When a line below contains the word "tree", copy that line.

########

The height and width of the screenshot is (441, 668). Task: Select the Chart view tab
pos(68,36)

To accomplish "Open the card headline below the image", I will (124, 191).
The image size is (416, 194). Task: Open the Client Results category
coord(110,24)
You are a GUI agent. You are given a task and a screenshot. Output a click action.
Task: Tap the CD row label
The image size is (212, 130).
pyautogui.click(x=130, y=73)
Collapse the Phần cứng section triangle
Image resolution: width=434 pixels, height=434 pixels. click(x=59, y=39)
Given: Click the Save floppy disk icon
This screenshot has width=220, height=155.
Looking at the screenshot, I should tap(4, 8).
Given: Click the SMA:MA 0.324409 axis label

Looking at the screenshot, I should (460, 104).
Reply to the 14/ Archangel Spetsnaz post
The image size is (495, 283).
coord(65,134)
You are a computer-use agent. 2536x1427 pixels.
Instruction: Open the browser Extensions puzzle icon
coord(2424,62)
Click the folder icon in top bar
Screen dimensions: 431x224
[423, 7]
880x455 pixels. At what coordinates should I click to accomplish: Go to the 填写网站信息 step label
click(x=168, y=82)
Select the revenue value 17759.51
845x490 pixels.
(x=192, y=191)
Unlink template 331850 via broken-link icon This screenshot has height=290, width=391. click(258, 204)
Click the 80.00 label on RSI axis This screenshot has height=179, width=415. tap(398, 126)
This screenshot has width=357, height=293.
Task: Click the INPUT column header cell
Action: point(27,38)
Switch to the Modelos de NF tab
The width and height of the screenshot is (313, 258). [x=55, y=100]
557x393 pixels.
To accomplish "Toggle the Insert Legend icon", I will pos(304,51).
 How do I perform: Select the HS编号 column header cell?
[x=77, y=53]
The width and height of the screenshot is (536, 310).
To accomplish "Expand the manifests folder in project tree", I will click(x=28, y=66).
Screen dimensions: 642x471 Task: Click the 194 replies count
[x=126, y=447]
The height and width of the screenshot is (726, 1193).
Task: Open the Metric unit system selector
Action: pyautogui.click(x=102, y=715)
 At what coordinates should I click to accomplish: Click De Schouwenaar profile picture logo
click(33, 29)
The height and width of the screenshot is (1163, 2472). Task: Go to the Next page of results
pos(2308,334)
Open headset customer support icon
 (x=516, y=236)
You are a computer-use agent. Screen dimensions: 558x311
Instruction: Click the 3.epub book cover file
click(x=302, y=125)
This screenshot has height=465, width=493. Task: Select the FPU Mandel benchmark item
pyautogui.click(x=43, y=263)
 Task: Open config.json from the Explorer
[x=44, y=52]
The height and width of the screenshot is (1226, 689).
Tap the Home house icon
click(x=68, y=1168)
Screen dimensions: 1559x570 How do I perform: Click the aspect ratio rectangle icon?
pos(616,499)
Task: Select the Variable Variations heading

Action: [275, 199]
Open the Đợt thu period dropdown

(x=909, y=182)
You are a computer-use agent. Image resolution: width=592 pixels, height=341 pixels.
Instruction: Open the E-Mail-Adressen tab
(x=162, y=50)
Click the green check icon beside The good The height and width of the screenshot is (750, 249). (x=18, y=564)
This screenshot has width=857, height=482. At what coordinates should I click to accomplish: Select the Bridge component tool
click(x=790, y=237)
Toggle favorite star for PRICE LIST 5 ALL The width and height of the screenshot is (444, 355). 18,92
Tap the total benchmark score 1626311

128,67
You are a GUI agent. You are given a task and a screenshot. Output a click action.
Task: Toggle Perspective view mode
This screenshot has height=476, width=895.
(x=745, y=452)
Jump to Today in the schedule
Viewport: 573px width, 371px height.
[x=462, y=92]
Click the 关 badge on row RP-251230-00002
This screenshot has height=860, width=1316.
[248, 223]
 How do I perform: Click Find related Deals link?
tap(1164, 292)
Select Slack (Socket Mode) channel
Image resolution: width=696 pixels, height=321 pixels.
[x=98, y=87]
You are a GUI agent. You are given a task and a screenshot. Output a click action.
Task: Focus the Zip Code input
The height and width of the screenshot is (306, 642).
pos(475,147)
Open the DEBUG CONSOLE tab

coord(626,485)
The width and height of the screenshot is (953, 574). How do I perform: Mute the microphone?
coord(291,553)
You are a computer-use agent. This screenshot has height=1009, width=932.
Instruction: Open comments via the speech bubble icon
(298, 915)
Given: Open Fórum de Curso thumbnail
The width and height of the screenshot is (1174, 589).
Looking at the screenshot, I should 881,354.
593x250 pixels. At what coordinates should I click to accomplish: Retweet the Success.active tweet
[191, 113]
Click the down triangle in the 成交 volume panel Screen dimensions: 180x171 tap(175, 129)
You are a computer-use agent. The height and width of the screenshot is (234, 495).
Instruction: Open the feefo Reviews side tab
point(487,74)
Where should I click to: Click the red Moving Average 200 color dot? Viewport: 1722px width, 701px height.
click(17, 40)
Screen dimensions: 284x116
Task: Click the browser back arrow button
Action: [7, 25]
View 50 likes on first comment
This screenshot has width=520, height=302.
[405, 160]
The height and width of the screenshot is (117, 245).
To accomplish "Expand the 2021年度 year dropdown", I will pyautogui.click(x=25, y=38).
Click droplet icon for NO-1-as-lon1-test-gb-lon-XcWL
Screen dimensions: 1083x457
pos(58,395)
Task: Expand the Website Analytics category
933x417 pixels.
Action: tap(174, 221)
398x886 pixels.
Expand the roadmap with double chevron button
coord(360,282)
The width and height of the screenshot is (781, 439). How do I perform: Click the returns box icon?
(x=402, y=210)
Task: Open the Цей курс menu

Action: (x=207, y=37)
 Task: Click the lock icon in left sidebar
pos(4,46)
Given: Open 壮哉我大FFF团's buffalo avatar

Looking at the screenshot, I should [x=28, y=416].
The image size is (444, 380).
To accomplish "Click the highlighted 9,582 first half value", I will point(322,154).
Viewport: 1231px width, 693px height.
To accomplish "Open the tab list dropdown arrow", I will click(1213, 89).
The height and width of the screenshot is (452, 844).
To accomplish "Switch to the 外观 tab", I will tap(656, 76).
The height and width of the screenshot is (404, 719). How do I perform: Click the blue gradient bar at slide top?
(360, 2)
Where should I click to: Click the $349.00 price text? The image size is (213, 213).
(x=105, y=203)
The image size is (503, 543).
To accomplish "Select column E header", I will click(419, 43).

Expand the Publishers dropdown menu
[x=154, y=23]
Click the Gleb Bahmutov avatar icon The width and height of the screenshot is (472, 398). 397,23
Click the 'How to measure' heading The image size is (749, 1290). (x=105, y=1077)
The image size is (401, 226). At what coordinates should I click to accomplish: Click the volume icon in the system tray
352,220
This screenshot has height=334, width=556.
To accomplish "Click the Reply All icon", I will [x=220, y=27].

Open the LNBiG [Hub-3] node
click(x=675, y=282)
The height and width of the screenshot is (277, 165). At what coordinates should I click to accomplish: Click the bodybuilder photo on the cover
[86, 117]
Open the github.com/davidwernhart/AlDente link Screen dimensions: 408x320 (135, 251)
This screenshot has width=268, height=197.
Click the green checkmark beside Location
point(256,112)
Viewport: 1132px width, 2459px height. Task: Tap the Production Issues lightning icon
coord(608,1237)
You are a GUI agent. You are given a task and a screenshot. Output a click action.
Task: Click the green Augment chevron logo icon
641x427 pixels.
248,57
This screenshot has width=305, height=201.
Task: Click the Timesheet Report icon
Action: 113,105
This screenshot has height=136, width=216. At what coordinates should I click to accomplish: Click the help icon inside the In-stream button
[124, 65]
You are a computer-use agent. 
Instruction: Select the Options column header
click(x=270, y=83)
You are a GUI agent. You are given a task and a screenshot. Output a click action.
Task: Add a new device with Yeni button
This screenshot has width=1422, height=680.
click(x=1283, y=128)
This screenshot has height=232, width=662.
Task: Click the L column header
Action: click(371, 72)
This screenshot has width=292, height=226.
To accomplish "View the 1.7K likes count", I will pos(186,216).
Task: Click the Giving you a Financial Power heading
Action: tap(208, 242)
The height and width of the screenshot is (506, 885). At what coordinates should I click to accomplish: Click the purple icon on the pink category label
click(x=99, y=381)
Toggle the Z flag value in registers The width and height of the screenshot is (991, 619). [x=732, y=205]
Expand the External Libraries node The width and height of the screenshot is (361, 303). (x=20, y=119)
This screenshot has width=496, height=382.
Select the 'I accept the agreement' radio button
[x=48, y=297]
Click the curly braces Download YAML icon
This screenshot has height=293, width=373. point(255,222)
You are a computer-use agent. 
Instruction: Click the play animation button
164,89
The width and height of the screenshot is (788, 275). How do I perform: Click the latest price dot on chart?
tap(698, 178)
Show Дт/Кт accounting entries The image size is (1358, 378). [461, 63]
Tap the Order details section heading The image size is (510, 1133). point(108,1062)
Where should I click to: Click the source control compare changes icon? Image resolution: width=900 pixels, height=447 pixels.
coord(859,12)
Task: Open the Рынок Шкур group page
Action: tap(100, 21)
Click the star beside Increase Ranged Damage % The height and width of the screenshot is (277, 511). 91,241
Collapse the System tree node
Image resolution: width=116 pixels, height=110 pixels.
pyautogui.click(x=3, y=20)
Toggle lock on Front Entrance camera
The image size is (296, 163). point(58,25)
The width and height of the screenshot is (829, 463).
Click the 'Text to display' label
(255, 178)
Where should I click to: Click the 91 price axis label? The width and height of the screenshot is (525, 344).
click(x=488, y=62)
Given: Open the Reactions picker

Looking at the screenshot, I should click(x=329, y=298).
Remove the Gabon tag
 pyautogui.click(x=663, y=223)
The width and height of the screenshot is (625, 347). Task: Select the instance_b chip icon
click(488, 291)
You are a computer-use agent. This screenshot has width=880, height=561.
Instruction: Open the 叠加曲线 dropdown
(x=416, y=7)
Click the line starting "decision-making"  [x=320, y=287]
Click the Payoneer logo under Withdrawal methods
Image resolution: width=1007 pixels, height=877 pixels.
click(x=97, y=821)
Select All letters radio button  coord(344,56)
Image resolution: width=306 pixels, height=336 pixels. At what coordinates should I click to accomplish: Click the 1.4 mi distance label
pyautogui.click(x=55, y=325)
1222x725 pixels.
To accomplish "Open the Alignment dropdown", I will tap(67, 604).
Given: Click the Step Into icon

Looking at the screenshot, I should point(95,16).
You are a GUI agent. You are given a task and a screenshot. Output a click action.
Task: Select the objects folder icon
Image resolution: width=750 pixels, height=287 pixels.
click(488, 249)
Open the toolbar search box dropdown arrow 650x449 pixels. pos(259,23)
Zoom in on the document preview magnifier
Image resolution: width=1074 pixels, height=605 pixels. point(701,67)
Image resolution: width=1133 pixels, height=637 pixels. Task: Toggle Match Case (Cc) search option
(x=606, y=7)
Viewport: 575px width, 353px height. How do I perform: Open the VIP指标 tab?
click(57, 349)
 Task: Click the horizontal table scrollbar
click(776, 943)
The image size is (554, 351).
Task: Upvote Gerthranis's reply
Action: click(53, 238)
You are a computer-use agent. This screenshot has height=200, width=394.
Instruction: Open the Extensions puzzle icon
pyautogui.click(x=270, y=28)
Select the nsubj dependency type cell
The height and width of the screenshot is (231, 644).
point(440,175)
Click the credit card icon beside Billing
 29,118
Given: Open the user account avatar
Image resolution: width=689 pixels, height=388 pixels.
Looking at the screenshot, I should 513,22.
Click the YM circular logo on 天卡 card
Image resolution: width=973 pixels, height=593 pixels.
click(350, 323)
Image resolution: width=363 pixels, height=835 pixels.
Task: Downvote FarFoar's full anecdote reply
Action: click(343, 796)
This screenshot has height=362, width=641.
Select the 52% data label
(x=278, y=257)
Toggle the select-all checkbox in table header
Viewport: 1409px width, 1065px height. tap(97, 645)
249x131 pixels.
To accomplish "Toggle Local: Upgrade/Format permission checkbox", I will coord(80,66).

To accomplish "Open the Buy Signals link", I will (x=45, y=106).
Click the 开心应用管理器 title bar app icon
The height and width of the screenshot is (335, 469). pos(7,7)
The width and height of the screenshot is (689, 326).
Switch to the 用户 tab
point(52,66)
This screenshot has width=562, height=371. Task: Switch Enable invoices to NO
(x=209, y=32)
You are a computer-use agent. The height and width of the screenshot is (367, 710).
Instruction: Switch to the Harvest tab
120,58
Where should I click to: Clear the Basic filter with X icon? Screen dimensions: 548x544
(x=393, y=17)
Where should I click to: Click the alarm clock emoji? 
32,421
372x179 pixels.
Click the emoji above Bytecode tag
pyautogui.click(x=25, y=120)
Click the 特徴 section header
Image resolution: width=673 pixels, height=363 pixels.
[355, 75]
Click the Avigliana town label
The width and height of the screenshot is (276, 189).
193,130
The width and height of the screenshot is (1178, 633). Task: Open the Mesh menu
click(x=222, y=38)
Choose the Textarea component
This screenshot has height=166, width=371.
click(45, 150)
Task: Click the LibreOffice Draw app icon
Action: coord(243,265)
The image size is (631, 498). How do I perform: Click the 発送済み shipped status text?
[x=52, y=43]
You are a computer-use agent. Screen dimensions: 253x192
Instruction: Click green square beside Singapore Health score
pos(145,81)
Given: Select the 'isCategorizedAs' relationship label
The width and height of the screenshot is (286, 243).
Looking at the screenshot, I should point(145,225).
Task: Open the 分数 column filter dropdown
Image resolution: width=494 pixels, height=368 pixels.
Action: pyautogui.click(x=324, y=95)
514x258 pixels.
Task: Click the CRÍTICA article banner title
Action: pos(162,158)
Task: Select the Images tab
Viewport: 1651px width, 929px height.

########

_EXERCISE ANSWER_
To accomplish "Expand the manifests folder in project tree", I will click(x=28, y=66).
Collapse the System tree node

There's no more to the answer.